Bergzeitfahren Scheibbs – Blassenstein, 4,8 km

Samstag, 21. Mai 2011: Bergzeitfahren Scheibbs – Blassenstein, 4,8 km

Endlich nach 23:18 im Ziel!

Wenn man in einem Rennen einmal gut und stark gefahren ist, kommt man immer wieder gerne darauf zurück.
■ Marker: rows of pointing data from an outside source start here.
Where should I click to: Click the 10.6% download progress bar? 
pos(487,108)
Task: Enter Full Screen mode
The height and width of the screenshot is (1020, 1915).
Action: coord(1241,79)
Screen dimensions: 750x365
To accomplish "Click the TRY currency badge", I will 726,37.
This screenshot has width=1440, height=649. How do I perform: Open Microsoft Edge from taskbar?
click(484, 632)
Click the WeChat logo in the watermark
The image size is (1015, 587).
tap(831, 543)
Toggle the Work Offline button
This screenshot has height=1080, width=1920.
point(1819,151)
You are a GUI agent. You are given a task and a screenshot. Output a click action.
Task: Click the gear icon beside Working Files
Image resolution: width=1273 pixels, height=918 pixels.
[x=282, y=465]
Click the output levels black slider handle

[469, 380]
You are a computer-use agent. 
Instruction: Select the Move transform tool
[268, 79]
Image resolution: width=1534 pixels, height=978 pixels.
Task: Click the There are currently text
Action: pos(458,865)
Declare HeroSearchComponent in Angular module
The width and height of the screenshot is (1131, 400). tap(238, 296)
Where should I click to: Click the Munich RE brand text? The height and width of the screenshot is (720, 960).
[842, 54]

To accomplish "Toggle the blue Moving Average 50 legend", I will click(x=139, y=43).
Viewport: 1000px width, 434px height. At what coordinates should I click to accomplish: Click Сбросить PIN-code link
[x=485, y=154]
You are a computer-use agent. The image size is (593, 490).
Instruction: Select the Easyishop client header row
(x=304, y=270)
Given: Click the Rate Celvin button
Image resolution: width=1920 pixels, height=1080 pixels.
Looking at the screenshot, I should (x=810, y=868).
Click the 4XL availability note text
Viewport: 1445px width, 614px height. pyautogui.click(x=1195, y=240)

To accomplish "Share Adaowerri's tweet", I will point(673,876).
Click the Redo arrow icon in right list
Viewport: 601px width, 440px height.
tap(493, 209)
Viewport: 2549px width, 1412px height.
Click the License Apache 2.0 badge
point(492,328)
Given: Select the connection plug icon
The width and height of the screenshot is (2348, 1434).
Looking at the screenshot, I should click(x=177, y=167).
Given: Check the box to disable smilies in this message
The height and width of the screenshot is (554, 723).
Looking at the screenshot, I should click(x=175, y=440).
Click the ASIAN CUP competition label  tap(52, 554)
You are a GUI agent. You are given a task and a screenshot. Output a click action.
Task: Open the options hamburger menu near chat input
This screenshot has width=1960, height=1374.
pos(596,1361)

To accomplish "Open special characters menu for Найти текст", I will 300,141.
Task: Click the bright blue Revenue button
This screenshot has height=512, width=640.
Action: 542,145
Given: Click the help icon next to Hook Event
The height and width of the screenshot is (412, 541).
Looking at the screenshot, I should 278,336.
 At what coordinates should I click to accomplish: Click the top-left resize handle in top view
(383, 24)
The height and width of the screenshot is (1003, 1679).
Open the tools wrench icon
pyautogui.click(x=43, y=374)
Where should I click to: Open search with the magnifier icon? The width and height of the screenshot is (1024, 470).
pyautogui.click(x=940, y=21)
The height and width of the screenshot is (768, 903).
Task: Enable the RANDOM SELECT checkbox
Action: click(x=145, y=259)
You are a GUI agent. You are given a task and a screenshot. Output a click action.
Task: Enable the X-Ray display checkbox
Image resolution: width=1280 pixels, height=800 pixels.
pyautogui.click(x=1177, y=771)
Im Vorjahr war der Grazer Robert Bartonek Zweiter beim Bergzeitfahren auf den Blassenstein im niederösterreichischen Scheibbs, heuer war er wieder am Start, als bei schönem, warmem Wetter das Bergzeitfahren auf dem durchwegs selektiven, bis zu 16 % steilen Anstieg stattfand.

Unmittelbar vor dem Grazer ging Walter Mayerhofer ins Rennen, der alljährlich regelmäßig die Tagesbestzeit fährt, so auch heuer. Und die hinter ihm gestarteten Fahrer waren allesamt langsamer, von denen kam keine Gefahr, so fuhr Bartonek den ganzen Anstieg alleine hoch, sah vorne und hinten niemanden. Gerade bei einem Bergzeitfahren ist es entscheidend, über die gesamte Distanz zwar am Limit zu fahren, aber nicht darüber. Wichtig dabei ist, sich vor allem nicht zu übernehmen, indem man zu hart fährt. Und genau das war Bartonek nicht einwandfrei gelungen.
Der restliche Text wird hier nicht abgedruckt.